ロケ地としての町おこし 足利市

見たこと

実在する場所を舞台としたドラマやアニメのファンが、ロケ地として使用された場所を訪れる、いわゆる聖地巡礼のようなファン行動は昔から存在していた。ドラマについては詳しく知らないが、アニメにおいては2002年放映作品である「おねがい☆ティーチャー」とその派生作品である「おねがい☆ツインズ」あたりが、まとまったファン行動として聖地巡礼が行われた作品だと思う。それ以前からも、聖地巡礼のようはファン行動はあったものの、個々のファンによる散発的なもので、まとまったファン行動にはなっていなかったようだ。「おねがい☆ティーチャー」が放映された2002年というのは、個人がwebサイトを制作して情報発信することがある程度広がり始めた時期であり、ネット上で比較的情報が得やすくなり始めたことがある程度まとまったファンを聖地巡礼に動員できた理由だと考えている。

聖地巡礼による街の活性化がファン以外にも知られるようになったのは「らき☆すた」あたりだと記憶している。その後も、アニメ舞台誘致(?)による街の活性化を狙った作品や特に街の活性化を意識せずに制作された作品によって街が活性化されたりされなかったりといったことが起こるのだが、これを自治体公認で実施している都市があると知って少なからず驚いた。アニメではなくドラマが主体なのだが、栃木県の足利市では街そのものを映像作品の舞台として利用するための活動を行っているのである。

足利市のホームページによると、総合政策部の中に映像のまち推進課という課があり、そこでは映像作品制作に関する補助金の交付や撮影のサポートが行われている。アニメと異なり、実写ドラマではその場所で役者が演じる必要があるので、ロケ地としての使用許可からはじまり、各種大道具小道具のセッティングを経ての撮影とやることは沢山あり、そのためにある程度の地元の協力は必要だろうから、それを自治体公認でやってくれるというのは制作側としてはありがたいことだと思う。更に、映像化の後には、聖地巡礼ファンが効率的にロケ地巡りができるようロケ地マップが公開されるなど、ファンにとっても至れり尽くせりである。

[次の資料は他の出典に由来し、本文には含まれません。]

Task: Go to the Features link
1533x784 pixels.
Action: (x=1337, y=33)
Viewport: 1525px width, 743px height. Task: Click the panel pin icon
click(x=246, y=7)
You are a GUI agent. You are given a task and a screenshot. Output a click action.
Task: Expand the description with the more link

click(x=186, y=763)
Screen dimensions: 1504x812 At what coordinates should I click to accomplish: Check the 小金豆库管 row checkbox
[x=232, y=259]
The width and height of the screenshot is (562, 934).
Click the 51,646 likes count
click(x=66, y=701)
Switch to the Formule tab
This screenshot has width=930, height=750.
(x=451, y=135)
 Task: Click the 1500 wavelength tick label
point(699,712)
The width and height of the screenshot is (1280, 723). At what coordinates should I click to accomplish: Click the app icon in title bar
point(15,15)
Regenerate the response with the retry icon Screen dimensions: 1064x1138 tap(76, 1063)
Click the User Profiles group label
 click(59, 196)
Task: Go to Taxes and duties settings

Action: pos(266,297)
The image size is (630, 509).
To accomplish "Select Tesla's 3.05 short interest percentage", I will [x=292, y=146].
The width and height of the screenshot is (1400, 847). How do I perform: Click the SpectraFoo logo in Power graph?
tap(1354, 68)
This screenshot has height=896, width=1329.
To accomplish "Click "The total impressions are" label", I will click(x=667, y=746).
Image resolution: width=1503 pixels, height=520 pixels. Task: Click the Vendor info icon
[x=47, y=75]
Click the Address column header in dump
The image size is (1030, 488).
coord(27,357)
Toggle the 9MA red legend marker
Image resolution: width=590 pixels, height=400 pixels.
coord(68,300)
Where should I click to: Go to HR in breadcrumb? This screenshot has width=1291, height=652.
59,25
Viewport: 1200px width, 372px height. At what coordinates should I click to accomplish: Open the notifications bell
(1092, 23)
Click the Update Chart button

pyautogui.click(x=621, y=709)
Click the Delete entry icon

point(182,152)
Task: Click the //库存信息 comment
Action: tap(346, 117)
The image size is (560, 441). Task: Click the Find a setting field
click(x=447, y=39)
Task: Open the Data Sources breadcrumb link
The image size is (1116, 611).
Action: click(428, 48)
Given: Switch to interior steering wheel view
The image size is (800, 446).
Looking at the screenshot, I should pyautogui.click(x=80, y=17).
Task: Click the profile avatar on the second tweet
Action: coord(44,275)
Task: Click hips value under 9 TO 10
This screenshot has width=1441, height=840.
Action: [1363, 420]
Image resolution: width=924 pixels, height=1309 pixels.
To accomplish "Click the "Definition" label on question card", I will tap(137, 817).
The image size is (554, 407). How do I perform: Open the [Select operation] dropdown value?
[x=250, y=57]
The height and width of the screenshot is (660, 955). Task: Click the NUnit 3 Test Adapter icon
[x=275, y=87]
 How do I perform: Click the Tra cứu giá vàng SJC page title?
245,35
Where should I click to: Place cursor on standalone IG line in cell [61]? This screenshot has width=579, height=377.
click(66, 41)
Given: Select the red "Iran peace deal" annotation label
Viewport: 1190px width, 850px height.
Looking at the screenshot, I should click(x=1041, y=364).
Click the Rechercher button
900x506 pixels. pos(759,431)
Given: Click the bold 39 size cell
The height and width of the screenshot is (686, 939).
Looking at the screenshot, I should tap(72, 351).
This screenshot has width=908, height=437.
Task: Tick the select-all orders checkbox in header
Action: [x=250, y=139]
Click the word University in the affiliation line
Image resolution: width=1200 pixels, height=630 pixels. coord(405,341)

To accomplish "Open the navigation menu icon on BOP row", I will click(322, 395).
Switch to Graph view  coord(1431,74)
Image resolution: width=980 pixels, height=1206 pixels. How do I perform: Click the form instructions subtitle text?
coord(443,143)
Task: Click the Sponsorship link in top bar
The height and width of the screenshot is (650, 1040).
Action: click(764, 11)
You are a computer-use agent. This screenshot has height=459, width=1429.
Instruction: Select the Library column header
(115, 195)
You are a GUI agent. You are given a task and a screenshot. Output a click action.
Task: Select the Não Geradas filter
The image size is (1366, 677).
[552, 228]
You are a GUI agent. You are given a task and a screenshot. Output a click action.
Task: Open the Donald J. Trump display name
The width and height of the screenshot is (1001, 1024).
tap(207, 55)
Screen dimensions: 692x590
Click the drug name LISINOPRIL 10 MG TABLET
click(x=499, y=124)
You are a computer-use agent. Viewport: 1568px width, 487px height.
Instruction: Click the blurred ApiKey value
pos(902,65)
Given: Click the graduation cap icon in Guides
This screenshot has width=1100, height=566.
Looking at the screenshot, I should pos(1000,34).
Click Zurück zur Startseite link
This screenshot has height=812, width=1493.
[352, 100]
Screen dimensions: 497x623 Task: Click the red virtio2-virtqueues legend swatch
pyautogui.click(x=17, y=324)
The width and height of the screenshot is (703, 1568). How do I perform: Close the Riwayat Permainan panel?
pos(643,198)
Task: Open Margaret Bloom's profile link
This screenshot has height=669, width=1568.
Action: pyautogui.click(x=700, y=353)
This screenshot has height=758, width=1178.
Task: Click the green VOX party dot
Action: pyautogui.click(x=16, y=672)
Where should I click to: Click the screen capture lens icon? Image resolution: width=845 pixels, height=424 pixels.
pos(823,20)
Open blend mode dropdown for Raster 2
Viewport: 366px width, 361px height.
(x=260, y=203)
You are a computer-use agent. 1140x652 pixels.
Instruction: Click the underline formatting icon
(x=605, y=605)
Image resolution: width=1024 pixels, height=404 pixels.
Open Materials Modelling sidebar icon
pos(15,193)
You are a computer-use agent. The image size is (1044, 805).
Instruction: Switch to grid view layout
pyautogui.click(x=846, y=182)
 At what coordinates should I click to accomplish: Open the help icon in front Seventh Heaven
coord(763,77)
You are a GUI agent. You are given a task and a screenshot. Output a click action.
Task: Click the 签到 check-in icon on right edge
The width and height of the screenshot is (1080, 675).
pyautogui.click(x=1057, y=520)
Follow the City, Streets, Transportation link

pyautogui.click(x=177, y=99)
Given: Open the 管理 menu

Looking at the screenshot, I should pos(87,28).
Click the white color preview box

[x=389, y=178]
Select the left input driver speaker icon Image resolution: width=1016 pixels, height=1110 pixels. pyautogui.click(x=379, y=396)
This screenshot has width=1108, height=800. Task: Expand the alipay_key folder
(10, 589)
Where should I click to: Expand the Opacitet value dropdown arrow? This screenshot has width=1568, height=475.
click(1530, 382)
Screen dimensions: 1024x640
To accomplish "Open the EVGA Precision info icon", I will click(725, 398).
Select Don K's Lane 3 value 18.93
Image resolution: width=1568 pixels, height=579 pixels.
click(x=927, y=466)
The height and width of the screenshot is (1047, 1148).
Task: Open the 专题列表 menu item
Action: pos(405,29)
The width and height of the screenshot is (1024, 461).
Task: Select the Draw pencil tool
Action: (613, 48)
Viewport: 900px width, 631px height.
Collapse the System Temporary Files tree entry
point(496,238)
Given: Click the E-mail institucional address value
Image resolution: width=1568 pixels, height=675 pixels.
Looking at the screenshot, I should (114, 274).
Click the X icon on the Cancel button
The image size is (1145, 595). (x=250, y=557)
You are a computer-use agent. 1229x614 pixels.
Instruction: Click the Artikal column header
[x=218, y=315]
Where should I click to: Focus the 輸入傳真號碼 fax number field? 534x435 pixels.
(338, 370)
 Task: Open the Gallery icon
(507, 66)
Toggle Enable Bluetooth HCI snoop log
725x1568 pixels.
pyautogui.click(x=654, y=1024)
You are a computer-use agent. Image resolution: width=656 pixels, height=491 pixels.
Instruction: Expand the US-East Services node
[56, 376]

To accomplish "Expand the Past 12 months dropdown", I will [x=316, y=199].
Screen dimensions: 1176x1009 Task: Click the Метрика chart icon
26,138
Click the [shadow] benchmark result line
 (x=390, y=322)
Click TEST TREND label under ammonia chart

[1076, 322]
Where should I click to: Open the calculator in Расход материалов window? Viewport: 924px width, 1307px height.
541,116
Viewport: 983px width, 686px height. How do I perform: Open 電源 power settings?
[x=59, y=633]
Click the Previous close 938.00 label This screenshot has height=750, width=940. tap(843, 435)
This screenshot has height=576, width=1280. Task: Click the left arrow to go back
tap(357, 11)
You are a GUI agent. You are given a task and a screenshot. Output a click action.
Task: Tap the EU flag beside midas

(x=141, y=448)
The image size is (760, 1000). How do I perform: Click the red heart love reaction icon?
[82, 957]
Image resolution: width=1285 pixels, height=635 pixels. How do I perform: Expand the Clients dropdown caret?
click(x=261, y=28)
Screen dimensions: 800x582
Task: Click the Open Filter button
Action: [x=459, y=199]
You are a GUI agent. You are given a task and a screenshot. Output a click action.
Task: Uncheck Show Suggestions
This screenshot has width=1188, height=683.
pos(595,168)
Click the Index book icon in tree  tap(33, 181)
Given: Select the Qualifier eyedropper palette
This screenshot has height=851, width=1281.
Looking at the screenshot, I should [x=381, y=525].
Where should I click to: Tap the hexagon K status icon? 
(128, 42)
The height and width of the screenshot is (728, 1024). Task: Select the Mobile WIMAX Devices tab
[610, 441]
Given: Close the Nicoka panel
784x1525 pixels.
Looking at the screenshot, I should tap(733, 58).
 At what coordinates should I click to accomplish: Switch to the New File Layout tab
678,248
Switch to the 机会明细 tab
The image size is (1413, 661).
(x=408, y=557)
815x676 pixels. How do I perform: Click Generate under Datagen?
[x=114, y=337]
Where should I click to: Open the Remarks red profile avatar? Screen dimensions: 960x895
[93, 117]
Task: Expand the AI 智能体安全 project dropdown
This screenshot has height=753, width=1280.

足利市映像のまち推進課のサイトを見ると、実際に足利市で撮影された作品が列挙されているが、相当な数のドラマが足利市で撮影されていたことがわかる。ドラマのロケ地探訪をするファンがどのくらいいるのかは分からない(アニメはそれなりにいるはずだが)が、街の活性化にはある程度効果はあるのだろうと思う。観光資源的なものの多寡にもよるので、どこの自治体もというわけには行かないと思うが、他の自治体でも検討してもよい取り組みだと思う。

ちなみに、私が、足利市のこの活動を知るきっかけになったのは、ドラマ「今日から俺は」を視聴中のことである。舞台が千葉となっているのに、高校の屋上からの景色が全然千葉らしくないので疑問に思い、エンドロールを確認して足利市で撮影が行われていたことを知ったことが最初だった。後に、渋谷を模した町並みを撮影用に製作するというニュースを聞いたりするなどで、足利市が映像作品制作に協力的であるという認識を得たが、今回改めて興味を持ったのは、ドラマ「映像研には手を出すな!」の撮影場所を調べたときに足利市の映像のまち推進課のサイトを見つけた時である。やるなあ、足利、と。